>> Start

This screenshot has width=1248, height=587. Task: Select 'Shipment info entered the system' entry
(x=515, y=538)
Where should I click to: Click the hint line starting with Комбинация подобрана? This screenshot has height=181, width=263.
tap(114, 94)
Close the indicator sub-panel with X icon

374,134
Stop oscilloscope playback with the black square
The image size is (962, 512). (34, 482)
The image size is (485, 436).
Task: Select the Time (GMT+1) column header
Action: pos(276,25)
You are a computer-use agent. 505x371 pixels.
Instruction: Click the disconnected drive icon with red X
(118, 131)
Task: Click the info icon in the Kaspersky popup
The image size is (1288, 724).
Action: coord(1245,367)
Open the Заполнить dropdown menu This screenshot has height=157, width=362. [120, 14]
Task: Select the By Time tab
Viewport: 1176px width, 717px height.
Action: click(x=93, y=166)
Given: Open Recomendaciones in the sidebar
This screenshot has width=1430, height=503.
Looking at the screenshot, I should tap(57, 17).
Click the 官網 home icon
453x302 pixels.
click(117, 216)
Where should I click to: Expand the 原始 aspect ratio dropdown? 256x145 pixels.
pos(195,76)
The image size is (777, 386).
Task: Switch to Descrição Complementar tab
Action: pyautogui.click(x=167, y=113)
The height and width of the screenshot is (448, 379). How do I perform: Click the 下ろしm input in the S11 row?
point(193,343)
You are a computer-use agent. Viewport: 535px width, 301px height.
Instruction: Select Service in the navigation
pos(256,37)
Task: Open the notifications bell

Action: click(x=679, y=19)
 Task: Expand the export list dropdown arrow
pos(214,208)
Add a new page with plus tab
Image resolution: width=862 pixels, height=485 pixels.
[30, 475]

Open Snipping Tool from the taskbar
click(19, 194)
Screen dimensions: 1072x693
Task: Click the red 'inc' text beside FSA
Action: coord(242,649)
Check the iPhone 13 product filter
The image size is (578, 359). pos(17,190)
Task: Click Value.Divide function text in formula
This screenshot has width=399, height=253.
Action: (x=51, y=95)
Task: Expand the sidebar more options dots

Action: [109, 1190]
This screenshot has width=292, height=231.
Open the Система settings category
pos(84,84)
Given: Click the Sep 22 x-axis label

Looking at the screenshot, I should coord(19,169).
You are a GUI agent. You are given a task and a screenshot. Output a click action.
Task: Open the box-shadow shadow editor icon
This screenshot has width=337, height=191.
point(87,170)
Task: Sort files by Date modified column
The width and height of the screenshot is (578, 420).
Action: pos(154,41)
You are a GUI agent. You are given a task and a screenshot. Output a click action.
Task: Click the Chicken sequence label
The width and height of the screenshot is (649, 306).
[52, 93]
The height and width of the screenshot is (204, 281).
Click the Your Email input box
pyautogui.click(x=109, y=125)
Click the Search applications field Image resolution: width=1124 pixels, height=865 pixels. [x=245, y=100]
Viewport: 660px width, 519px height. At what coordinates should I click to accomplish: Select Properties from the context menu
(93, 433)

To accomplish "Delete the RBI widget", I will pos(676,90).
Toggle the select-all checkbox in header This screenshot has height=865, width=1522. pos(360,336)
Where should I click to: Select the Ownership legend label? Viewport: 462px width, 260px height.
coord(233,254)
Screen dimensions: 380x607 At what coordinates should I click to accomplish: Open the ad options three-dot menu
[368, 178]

>> End

## DESCRIPTION OF THE TASK:
Format the data above as a numbered list, starting at the line that contains "Viewport: 660px width, 519px" and ending with the final line of the data, and leave out blank lines.

## EXERCISE RESPONSE:
1. Viewport: 660px width, 519px height. At what coordinates should I click to accomplish: Select Properties from the context menu
2. (93, 433)
3. To accomplish "Delete the RBI widget", I will pos(676,90).
4. Toggle the select-all checkbox in header This screenshot has height=865, width=1522. pos(360,336)
5. Where should I click to: Select the Ownership legend label? Viewport: 462px width, 260px height.
6. coord(233,254)
7. Screen dimensions: 380x607 At what coordinates should I click to accomplish: Open the ad options three-dot menu
8. [368, 178]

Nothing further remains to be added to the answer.